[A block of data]
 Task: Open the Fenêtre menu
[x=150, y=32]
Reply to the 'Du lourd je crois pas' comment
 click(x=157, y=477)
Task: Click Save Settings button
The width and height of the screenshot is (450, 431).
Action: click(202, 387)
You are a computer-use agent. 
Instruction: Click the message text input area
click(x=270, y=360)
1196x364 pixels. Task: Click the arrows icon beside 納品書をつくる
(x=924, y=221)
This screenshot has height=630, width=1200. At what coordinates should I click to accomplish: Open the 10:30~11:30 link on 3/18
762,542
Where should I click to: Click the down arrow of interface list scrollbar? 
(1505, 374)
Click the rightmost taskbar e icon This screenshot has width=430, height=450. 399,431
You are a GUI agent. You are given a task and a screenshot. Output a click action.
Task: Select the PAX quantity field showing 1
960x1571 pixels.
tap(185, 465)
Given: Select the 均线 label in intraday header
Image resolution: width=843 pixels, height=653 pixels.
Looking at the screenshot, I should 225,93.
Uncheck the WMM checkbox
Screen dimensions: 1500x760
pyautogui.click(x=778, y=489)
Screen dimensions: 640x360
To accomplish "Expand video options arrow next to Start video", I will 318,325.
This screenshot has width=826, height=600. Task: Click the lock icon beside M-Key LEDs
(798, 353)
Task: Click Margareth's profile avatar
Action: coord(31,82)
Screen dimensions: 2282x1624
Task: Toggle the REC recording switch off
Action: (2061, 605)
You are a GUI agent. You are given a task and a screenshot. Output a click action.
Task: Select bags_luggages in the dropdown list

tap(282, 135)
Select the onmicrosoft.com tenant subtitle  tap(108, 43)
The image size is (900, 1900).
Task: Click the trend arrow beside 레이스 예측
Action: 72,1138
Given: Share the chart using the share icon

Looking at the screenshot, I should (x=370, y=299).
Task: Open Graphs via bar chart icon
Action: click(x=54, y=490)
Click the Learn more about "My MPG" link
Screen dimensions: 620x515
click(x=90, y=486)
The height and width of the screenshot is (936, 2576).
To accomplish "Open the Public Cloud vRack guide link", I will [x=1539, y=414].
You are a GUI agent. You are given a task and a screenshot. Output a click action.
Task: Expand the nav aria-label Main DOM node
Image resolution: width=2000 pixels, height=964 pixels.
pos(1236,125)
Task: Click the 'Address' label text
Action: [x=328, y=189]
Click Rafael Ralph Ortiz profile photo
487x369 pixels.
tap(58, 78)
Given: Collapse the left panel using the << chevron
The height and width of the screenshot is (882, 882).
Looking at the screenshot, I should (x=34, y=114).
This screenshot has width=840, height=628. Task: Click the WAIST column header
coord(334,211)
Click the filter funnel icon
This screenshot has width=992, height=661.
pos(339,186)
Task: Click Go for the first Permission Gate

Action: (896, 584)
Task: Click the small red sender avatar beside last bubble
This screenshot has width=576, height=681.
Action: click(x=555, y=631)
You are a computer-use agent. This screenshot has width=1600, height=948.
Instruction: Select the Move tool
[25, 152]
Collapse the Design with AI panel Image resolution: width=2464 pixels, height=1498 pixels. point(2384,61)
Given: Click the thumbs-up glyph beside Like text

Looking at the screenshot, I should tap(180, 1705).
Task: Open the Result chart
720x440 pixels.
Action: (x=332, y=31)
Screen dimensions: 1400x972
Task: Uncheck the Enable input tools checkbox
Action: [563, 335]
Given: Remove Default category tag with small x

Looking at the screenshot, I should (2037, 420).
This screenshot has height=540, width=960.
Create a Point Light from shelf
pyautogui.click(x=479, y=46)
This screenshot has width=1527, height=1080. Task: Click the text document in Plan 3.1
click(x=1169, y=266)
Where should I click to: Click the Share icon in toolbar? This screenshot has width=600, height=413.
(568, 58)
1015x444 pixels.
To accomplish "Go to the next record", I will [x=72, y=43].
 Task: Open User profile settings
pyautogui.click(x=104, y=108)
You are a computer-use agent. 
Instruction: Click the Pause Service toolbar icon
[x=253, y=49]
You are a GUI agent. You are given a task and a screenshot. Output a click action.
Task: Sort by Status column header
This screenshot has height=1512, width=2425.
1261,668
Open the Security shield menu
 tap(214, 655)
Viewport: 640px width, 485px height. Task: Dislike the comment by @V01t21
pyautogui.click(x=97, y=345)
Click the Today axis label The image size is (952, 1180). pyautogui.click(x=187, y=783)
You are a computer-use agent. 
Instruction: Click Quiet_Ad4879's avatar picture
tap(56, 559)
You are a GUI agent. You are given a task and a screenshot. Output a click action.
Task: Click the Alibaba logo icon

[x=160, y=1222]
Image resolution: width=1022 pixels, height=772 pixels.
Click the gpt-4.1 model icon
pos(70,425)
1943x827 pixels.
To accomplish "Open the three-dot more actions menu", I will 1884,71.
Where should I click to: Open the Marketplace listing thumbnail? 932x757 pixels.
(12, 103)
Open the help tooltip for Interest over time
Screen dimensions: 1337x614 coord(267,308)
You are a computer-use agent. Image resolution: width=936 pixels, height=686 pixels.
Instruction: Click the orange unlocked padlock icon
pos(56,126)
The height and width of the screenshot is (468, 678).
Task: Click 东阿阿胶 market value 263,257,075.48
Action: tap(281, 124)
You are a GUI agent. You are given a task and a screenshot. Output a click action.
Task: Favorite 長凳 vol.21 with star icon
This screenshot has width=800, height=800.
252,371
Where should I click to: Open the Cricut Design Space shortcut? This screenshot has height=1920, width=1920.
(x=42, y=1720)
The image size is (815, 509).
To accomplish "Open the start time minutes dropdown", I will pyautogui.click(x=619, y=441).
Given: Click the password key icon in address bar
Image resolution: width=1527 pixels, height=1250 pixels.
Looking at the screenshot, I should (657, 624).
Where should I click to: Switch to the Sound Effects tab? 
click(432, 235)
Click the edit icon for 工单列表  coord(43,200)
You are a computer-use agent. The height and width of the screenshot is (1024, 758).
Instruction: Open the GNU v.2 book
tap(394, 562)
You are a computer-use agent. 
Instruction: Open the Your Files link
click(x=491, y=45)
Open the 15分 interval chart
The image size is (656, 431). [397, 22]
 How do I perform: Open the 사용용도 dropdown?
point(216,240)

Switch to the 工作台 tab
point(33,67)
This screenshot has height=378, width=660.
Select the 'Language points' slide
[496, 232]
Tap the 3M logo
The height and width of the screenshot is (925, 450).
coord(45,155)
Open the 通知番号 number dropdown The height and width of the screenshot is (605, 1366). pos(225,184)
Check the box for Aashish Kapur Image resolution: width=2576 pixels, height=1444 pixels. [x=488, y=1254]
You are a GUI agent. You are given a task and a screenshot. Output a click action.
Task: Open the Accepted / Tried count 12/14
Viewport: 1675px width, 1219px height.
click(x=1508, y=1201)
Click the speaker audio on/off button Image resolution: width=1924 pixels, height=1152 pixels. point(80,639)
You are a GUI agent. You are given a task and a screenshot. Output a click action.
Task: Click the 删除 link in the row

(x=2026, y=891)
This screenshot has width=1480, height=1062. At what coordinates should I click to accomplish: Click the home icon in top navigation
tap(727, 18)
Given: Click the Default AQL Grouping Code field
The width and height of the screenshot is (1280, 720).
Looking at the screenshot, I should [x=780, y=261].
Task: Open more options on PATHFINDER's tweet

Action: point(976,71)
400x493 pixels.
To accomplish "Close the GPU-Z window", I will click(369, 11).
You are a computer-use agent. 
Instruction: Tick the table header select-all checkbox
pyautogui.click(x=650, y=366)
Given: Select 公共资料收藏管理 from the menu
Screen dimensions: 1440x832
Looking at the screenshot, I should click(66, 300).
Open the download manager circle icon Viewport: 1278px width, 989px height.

_Directions for this task_.
Render every line of the listing above as a Markdown table with two columns, Row and Line, skipping blank lines. Row holds a running number and Line holds the line's text.

_Answer_.
| Row | Line |
|---|---|
| 1 |  Task: Open the Fenêtre menu |
| 2 | [x=150, y=32] |
| 3 | Reply to the 'Du lourd je crois pas' comment |
| 4 |  click(x=157, y=477) |
| 5 | Task: Click Save Settings button |
| 6 | The width and height of the screenshot is (450, 431). |
| 7 | Action: click(202, 387) |
| 8 | You are a computer-use agent.  |
| 9 | Instruction: Click the message text input area |
| 10 | click(x=270, y=360) |
| 11 | 1196x364 pixels. Task: Click the arrows icon beside 納品書をつくる |
| 12 | (x=924, y=221) |
| 13 | This screenshot has height=630, width=1200. At what coordinates should I click to accomplish: Open the 10:30~11:30 link on 3/18 |
| 14 | 762,542 |
| 15 | Where should I click to: Click the down arrow of interface list scrollbar?  |
| 16 | (1505, 374) |
| 17 | Click the rightmost taskbar e icon This screenshot has width=430, height=450. 399,431 |
| 18 | You are a GUI agent. You are given a task and a screenshot. Output a click action. |
| 19 | Task: Select the PAX quantity field showing 1 |
| 20 | 960x1571 pixels. |
| 21 | tap(185, 465) |
| 22 | Given: Select the 均线 label in intraday header |
| 23 | Image resolution: width=843 pixels, height=653 pixels. |
| 24 | Looking at the screenshot, I should 225,93. |
| 25 | Uncheck the WMM checkbox |
| 26 | Screen dimensions: 1500x760 |
| 27 | pyautogui.click(x=778, y=489) |
| 28 | Screen dimensions: 640x360 |
| 29 | To accomplish "Expand video options arrow next to Start video", I will 318,325. |
| 30 | This screenshot has width=826, height=600. Task: Click the lock icon beside M-Key LEDs |
| 31 | (798, 353) |
| 32 | Task: Click Margareth's profile avatar |
| 33 | Action: coord(31,82) |
| 34 | Screen dimensions: 2282x1624 |
| 35 | Task: Toggle the REC recording switch off |
| 36 | Action: (2061, 605) |
| 37 | You are a GUI agent. You are given a task and a screenshot. Output a click action. |
| 38 | Task: Select bags_luggages in the dropdown list |
| 39 | tap(282, 135) |
| 40 | Select the onmicrosoft.com tenant subtitle  tap(108, 43) |
| 41 | The image size is (900, 1900). |
| 42 | Task: Click the trend arrow beside 레이스 예측 |
| 43 | Action: 72,1138 |
| 44 | Given: Share the chart using the share icon |
| 45 | Looking at the screenshot, I should (x=370, y=299). |
| 46 | Task: Open Graphs via bar chart icon |
| 47 | Action: click(x=54, y=490) |
| 48 | Click the Learn more about "My MPG" link |
| 49 | Screen dimensions: 620x515 |
| 50 | click(x=90, y=486) |
| 51 | The height and width of the screenshot is (936, 2576). |
| 52 | To accomplish "Open the Public Cloud vRack guide link", I will [x=1539, y=414]. |
| 53 | You are a GUI agent. You are given a task and a screenshot. Output a click action. |
| 54 | Task: Expand the nav aria-label Main DOM node |
| 55 | Image resolution: width=2000 pixels, height=964 pixels. |
| 56 | pos(1236,125) |
| 57 | Task: Click the 'Address' label text |
| 58 | Action: [x=328, y=189] |
| 59 | Click Rafael Ralph Ortiz profile photo |
| 60 | 487x369 pixels. |
| 61 | tap(58, 78) |
| 62 | Given: Collapse the left panel using the << chevron |
| 63 | The height and width of the screenshot is (882, 882). |
| 64 | Looking at the screenshot, I should (x=34, y=114). |
| 65 | This screenshot has width=840, height=628. Task: Click the WAIST column header |
| 66 | coord(334,211) |
| 67 | Click the filter funnel icon |
| 68 | This screenshot has width=992, height=661. |
| 69 | pos(339,186) |
| 70 | Task: Click Go for the first Permission Gate |
| 71 | Action: (896, 584) |
| 72 | Task: Click the small red sender avatar beside last bubble |
| 73 | This screenshot has width=576, height=681. |
| 74 | Action: click(x=555, y=631) |
| 75 | You are a computer-use agent. This screenshot has width=1600, height=948. |
| 76 | Instruction: Select the Move tool |
| 77 | [25, 152] |
| 78 | Collapse the Design with AI panel Image resolution: width=2464 pixels, height=1498 pixels. point(2384,61) |
| 79 | Given: Click the thumbs-up glyph beside Like text |
| 80 | Looking at the screenshot, I should tap(180, 1705). |
| 81 | Task: Open the Result chart |
| 82 | 720x440 pixels. |
| 83 | Action: (x=332, y=31) |
| 84 | Screen dimensions: 1400x972 |
| 85 | Task: Uncheck the Enable input tools checkbox |
| 86 | Action: [563, 335] |
| 87 | Given: Remove Default category tag with small x |
| 88 | Looking at the screenshot, I should (2037, 420). |
| 89 | This screenshot has height=540, width=960. |
| 90 | Create a Point Light from shelf |
| 91 | pyautogui.click(x=479, y=46) |
| 92 | This screenshot has width=1527, height=1080. Task: Click the text document in Plan 3.1 |
| 93 | click(x=1169, y=266) |
| 94 | Where should I click to: Click the Share icon in toolbar? This screenshot has width=600, height=413. |
| 95 | (568, 58) |
| 96 | 1015x444 pixels. |
| 97 | To accomplish "Go to the next record", I will [x=72, y=43]. |
| 98 |  Task: Open User profile settings |
| 99 | pyautogui.click(x=104, y=108) |
| 100 | You are a computer-use agent.  |
| 101 | Instruction: Click the Pause Service toolbar icon |
| 102 | [x=253, y=49] |
| 103 | You are a GUI agent. You are given a task and a screenshot. Output a click action. |
| 104 | Task: Sort by Status column header |
| 105 | This screenshot has height=1512, width=2425. |
| 106 | 1261,668 |
| 107 | Open the Security shield menu |
| 108 |  tap(214, 655) |
| 109 | Viewport: 640px width, 485px height. Task: Dislike the comment by @V01t21 |
| 110 | pyautogui.click(x=97, y=345) |
| 111 | Click the Today axis label The image size is (952, 1180). pyautogui.click(x=187, y=783) |
| 112 | You are a computer-use agent.  |
| 113 | Instruction: Click Quiet_Ad4879's avatar picture |
| 114 | tap(56, 559) |
| 115 | You are a GUI agent. You are given a task and a screenshot. Output a click action. |
| 116 | Task: Click the Alibaba logo icon |
| 117 | [x=160, y=1222] |
| 118 | Image resolution: width=1022 pixels, height=772 pixels. |
| 119 | Click the gpt-4.1 model icon |
| 120 | pos(70,425) |
| 121 | 1943x827 pixels. |
| 122 | To accomplish "Open the three-dot more actions menu", I will 1884,71. |
| 123 | Where should I click to: Open the Marketplace listing thumbnail? 932x757 pixels. |
| 124 | (12, 103) |
| 125 | Open the help tooltip for Interest over time |
| 126 | Screen dimensions: 1337x614 coord(267,308) |
| 127 | You are a computer-use agent. Image resolution: width=936 pixels, height=686 pixels. |
| 128 | Instruction: Click the orange unlocked padlock icon |
| 129 | pos(56,126) |
| 130 | The height and width of the screenshot is (468, 678). |
| 131 | Task: Click 东阿阿胶 market value 263,257,075.48 |
| 132 | Action: tap(281, 124) |
| 133 | You are a GUI agent. You are given a task and a screenshot. Output a click action. |
| 134 | Task: Favorite 長凳 vol.21 with star icon |
| 135 | This screenshot has width=800, height=800. |
| 136 | 252,371 |
| 137 | Where should I click to: Open the Cricut Design Space shortcut? This screenshot has height=1920, width=1920. |
| 138 | (x=42, y=1720) |
| 139 | The image size is (815, 509). |
| 140 | To accomplish "Open the start time minutes dropdown", I will pyautogui.click(x=619, y=441). |
| 141 | Given: Click the password key icon in address bar |
| 142 | Image resolution: width=1527 pixels, height=1250 pixels. |
| 143 | Looking at the screenshot, I should (657, 624). |
| 144 | Where should I click to: Switch to the Sound Effects tab?  |
| 145 | click(432, 235) |
| 146 | Click the edit icon for 工单列表  coord(43,200) |
| 147 | You are a computer-use agent. The height and width of the screenshot is (1024, 758). |
| 148 | Instruction: Open the GNU v.2 book |
| 149 | tap(394, 562) |
| 150 | You are a computer-use agent.  |
| 151 | Instruction: Open the Your Files link |
| 152 | click(x=491, y=45) |
| 153 | Open the 15分 interval chart |
| 154 | The image size is (656, 431). [397, 22] |
| 155 |  How do I perform: Open the 사용용도 dropdown? |
| 156 | point(216,240) |
| 157 | Switch to the 工作台 tab |
| 158 | point(33,67) |
| 159 | This screenshot has height=378, width=660. |
| 160 | Select the 'Language points' slide |
| 161 | [496, 232] |
| 162 | Tap the 3M logo |
| 163 | The height and width of the screenshot is (925, 450). |
| 164 | coord(45,155) |
| 165 | Open the 通知番号 number dropdown The height and width of the screenshot is (605, 1366). pos(225,184) |
| 166 | Check the box for Aashish Kapur Image resolution: width=2576 pixels, height=1444 pixels. [x=488, y=1254] |
| 167 | You are a GUI agent. You are given a task and a screenshot. Output a click action. |
| 168 | Task: Open the Accepted / Tried count 12/14 |
| 169 | Viewport: 1675px width, 1219px height. |
| 170 | click(x=1508, y=1201) |
| 171 | Click the speaker audio on/off button Image resolution: width=1924 pixels, height=1152 pixels. point(80,639) |
| 172 | You are a GUI agent. You are given a task and a screenshot. Output a click action. |
| 173 | Task: Click the 删除 link in the row |
| 174 | (x=2026, y=891) |
| 175 | This screenshot has width=1480, height=1062. At what coordinates should I click to accomplish: Click the home icon in top navigation |
| 176 | tap(727, 18) |
| 177 | Given: Click the Default AQL Grouping Code field |
| 178 | The width and height of the screenshot is (1280, 720). |
| 179 | Looking at the screenshot, I should [x=780, y=261]. |
| 180 | Task: Open more options on PATHFINDER's tweet |
| 181 | Action: point(976,71) |
| 182 | 400x493 pixels. |
| 183 | To accomplish "Close the GPU-Z window", I will click(369, 11). |
| 184 | You are a computer-use agent.  |
| 185 | Instruction: Tick the table header select-all checkbox |
| 186 | pyautogui.click(x=650, y=366) |
| 187 | Given: Select 公共资料收藏管理 from the menu |
| 188 | Screen dimensions: 1440x832 |
| 189 | Looking at the screenshot, I should click(66, 300). |
| 190 | Open the download manager circle icon Viewport: 1278px width, 989px height. |